Start Items
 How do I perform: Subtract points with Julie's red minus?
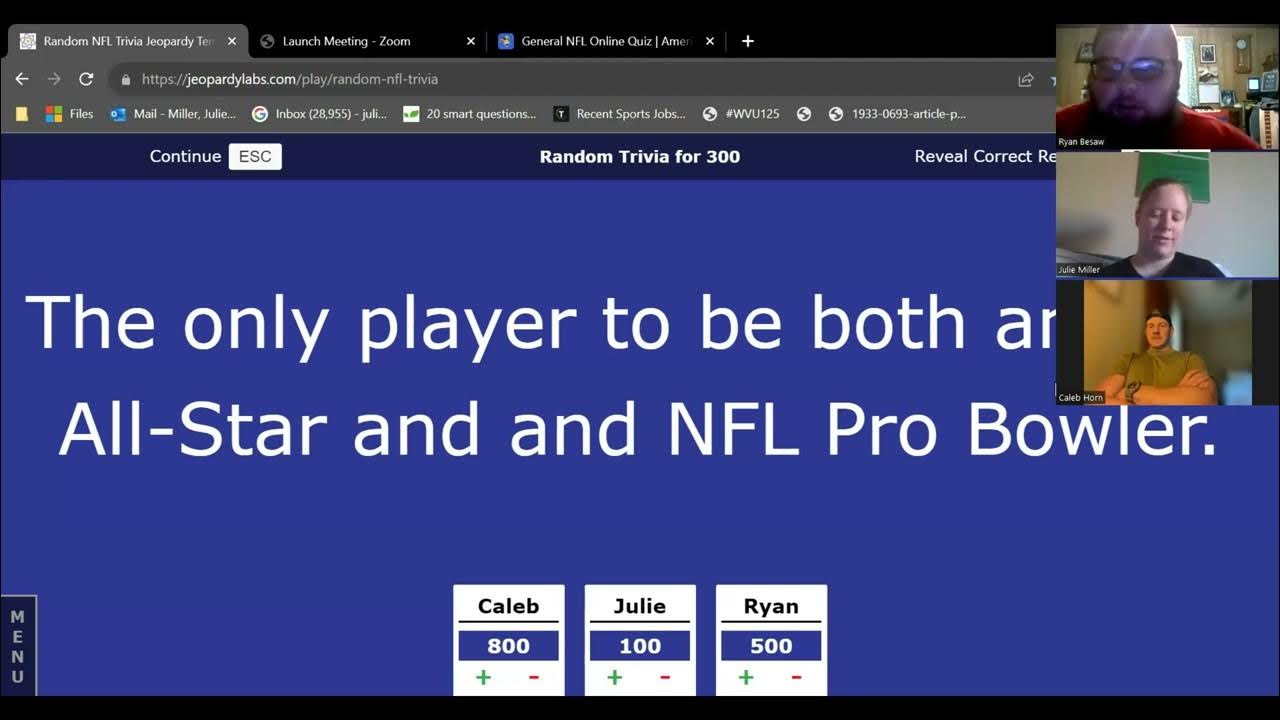665,677
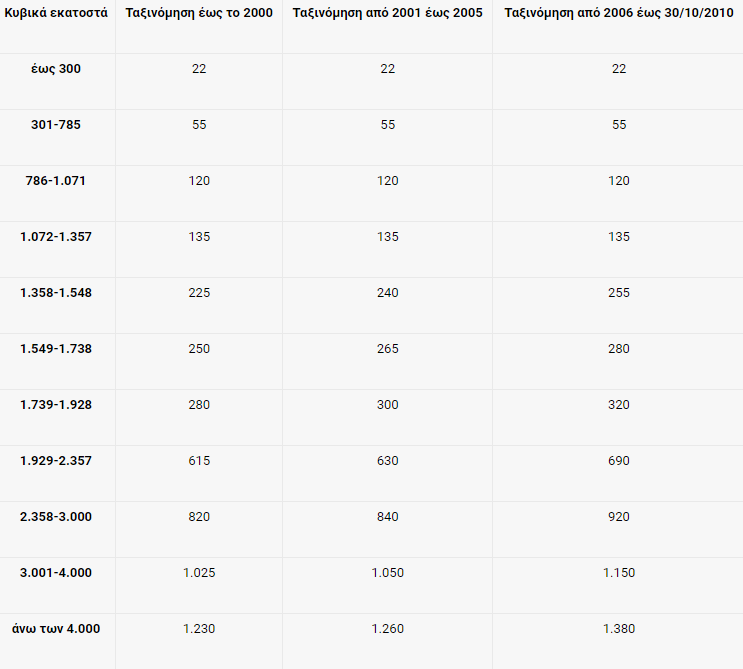Click the '1.358-1.548' row label
Screen dimensions: 743x669
pos(56,293)
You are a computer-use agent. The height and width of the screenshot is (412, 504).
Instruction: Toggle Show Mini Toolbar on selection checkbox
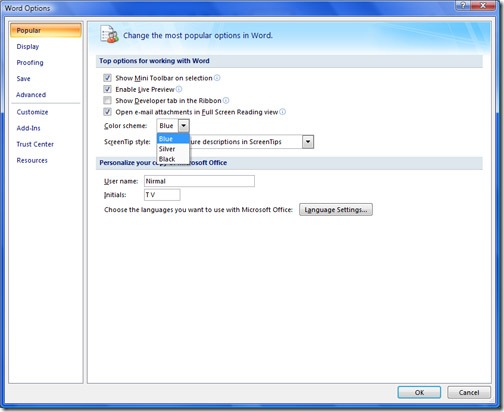coord(107,78)

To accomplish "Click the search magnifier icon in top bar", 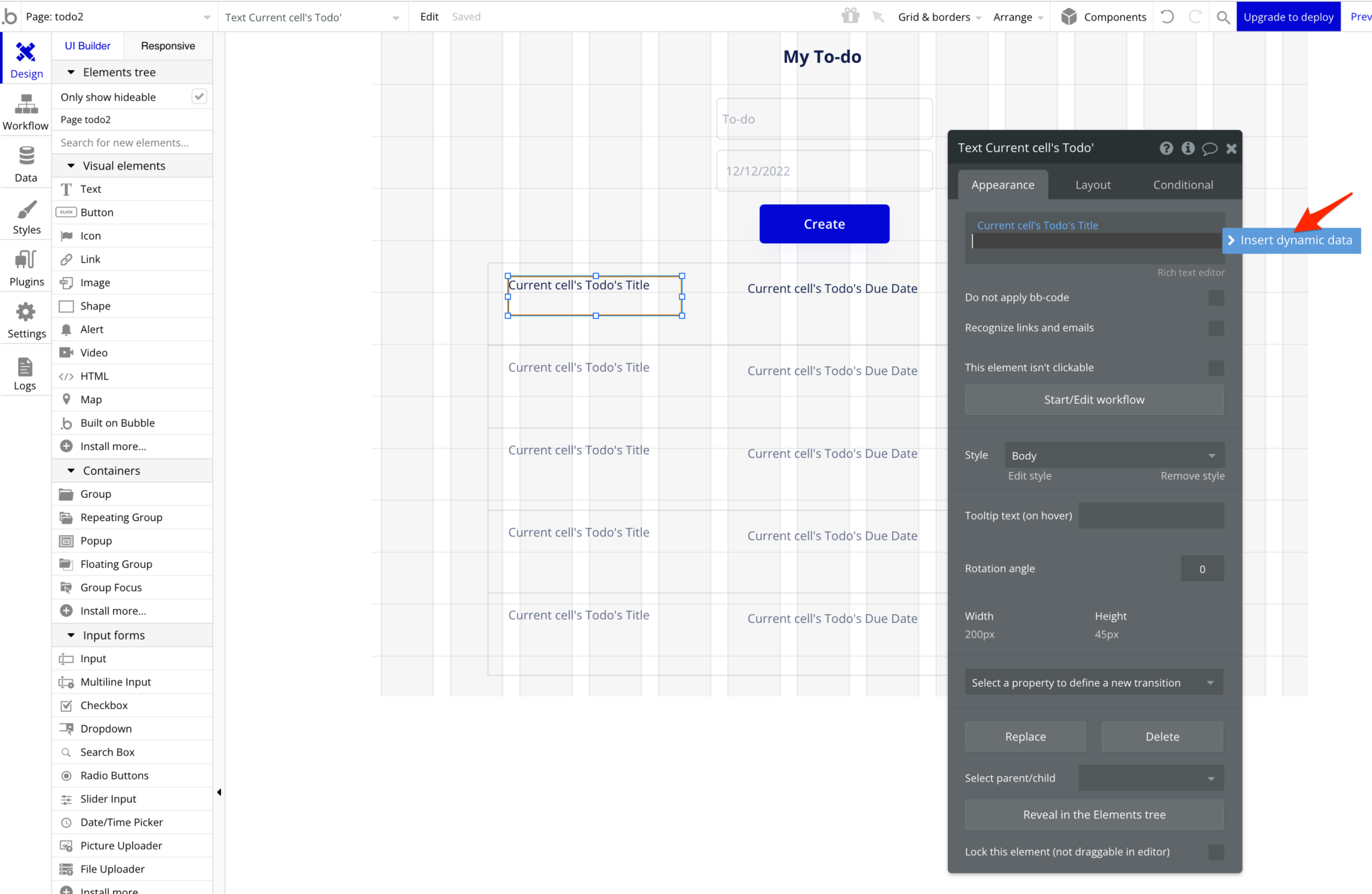I will (1223, 17).
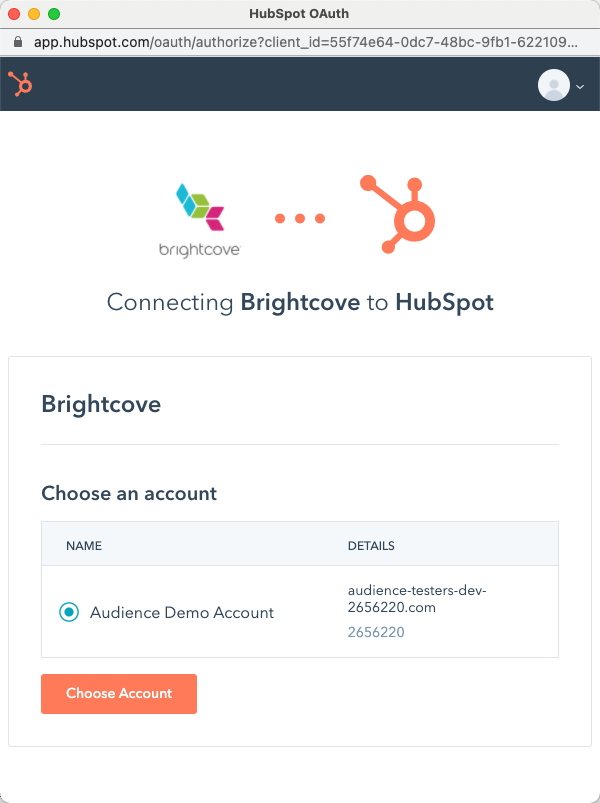This screenshot has height=803, width=600.
Task: Click the Choose Account button
Action: (x=118, y=693)
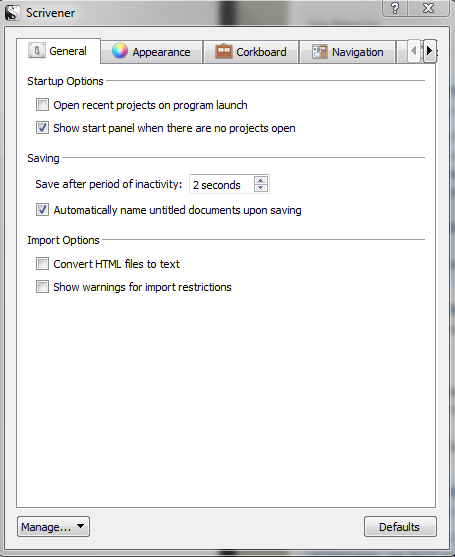Decrease the inactivity save period with down arrow

[x=261, y=188]
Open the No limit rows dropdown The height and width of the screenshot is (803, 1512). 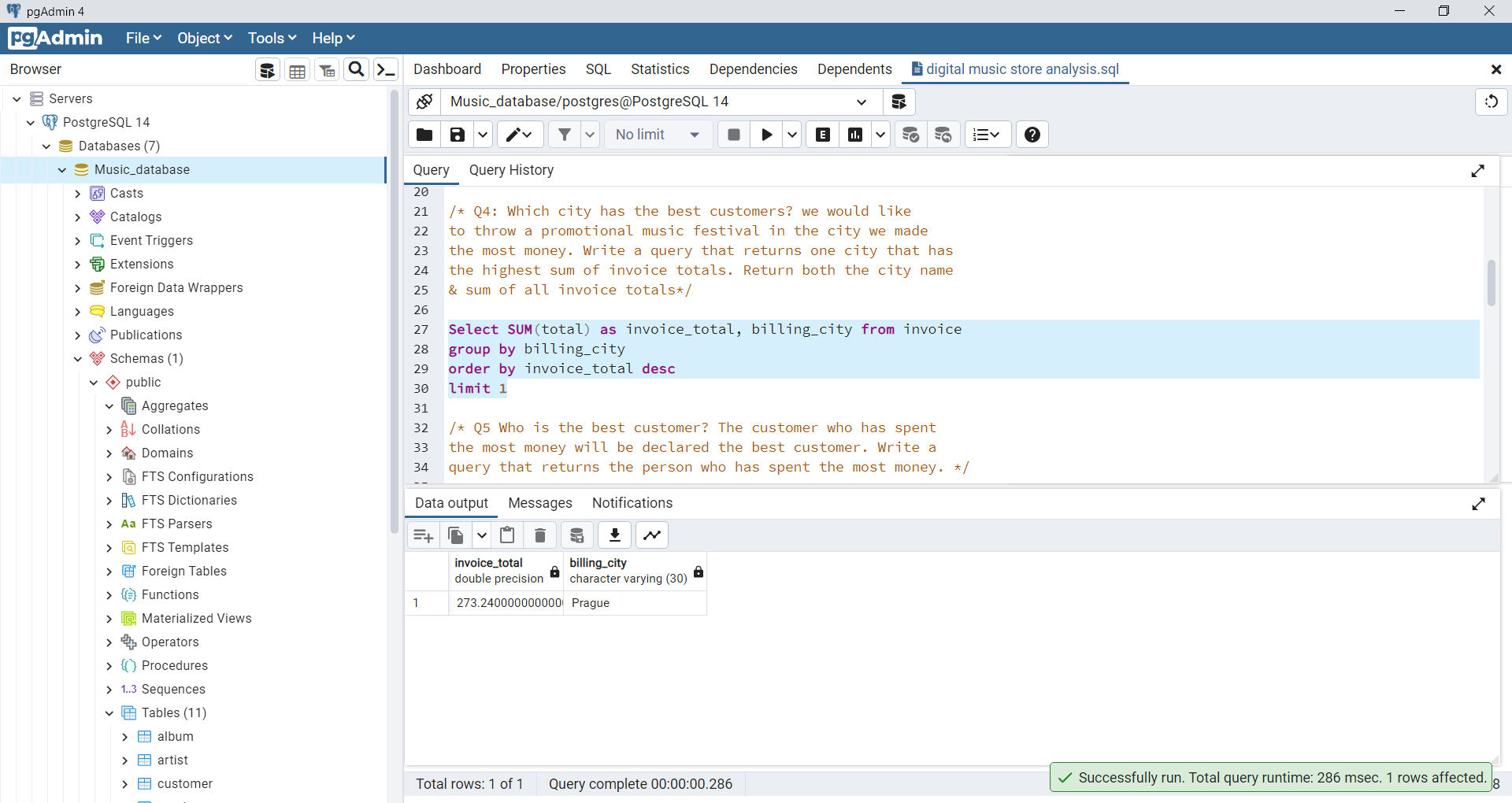(658, 134)
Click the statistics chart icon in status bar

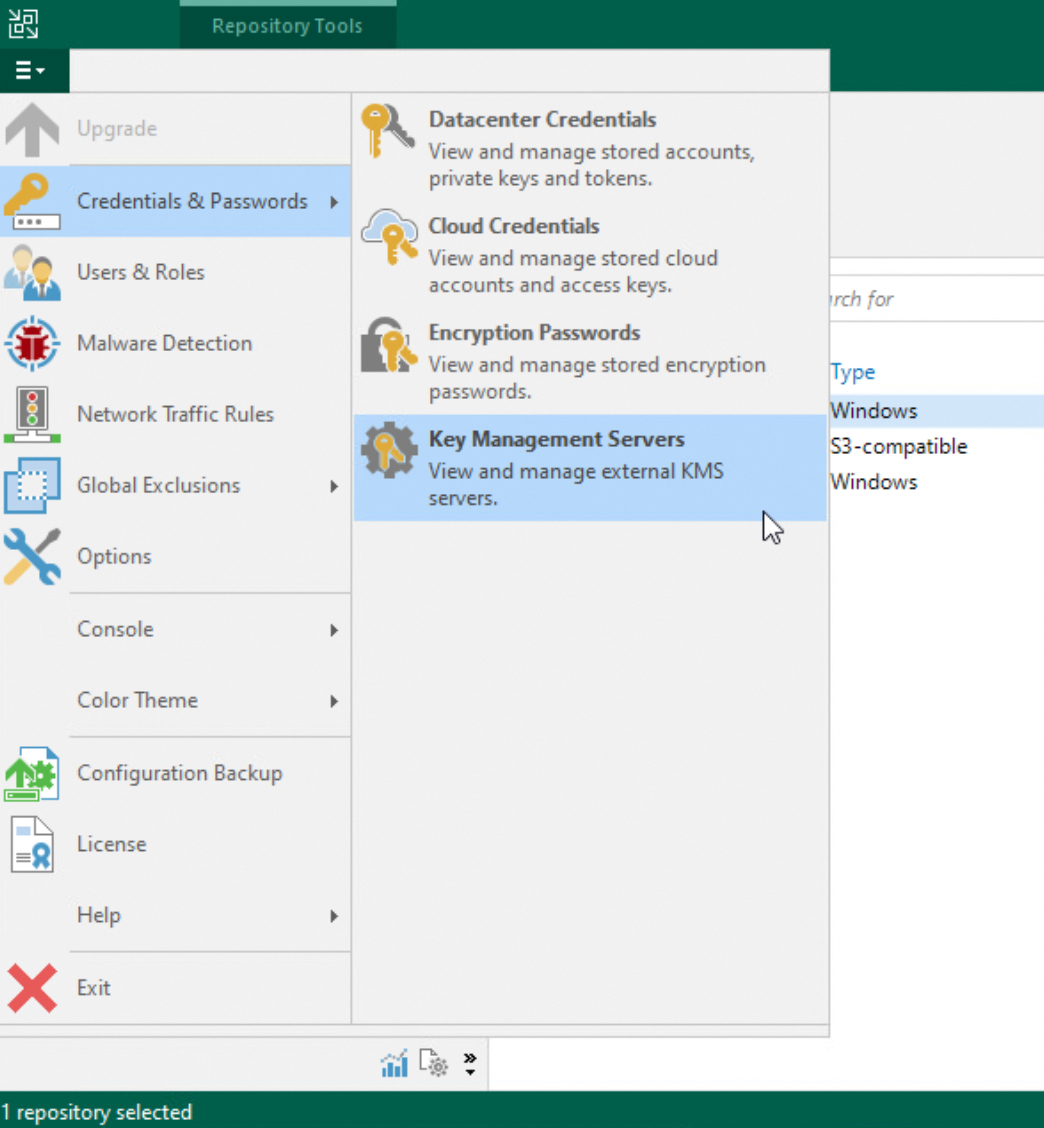click(x=394, y=1062)
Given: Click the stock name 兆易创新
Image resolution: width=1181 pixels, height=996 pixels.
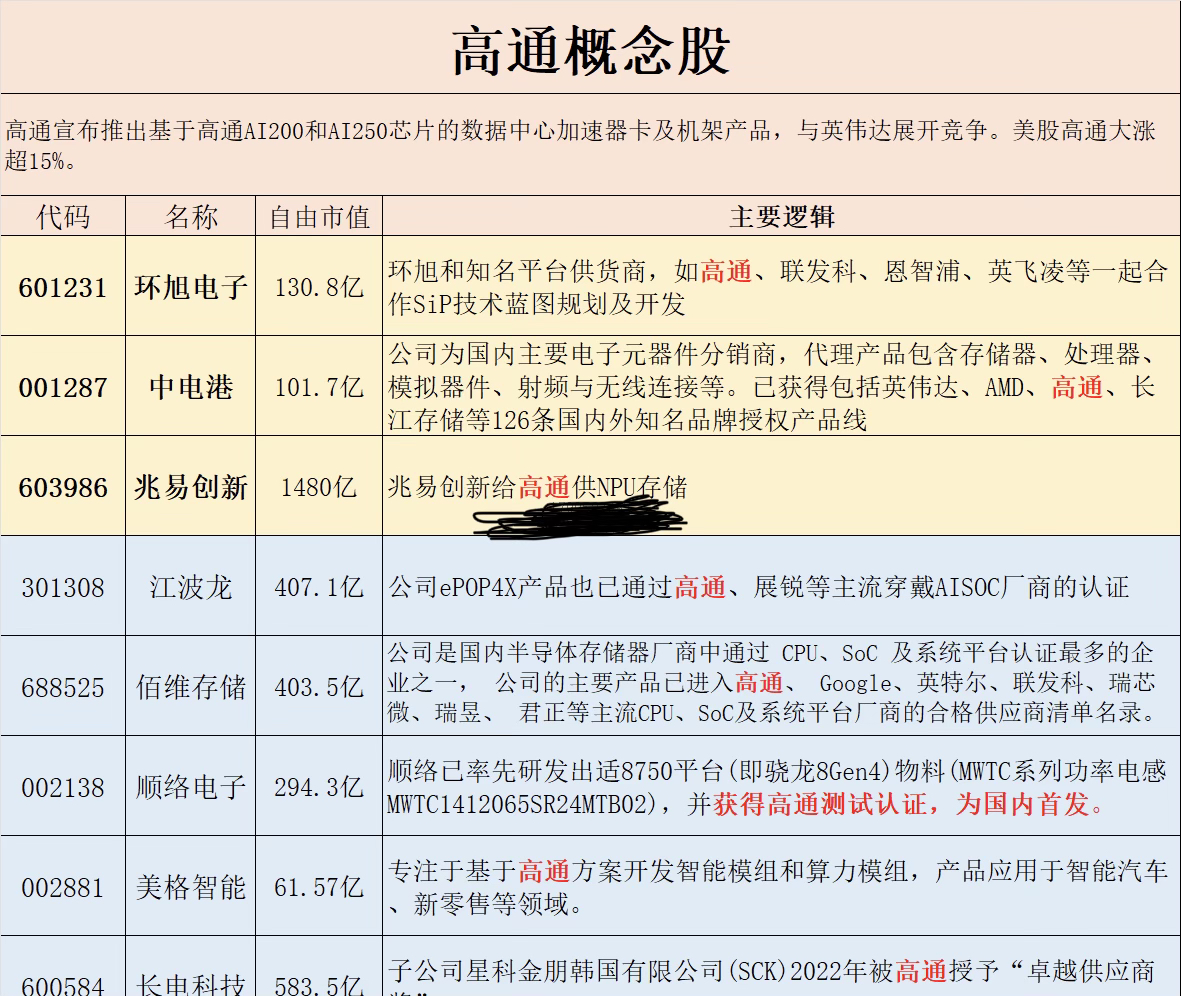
End Items
Brief: Copy the data word for word from the line containing "Given: Click the stock name 兆易创新" through the end of the data. Leave the pictures out of your answer.

In response:
Given: Click the stock name 兆易创新
Image resolution: width=1181 pixels, height=996 pixels.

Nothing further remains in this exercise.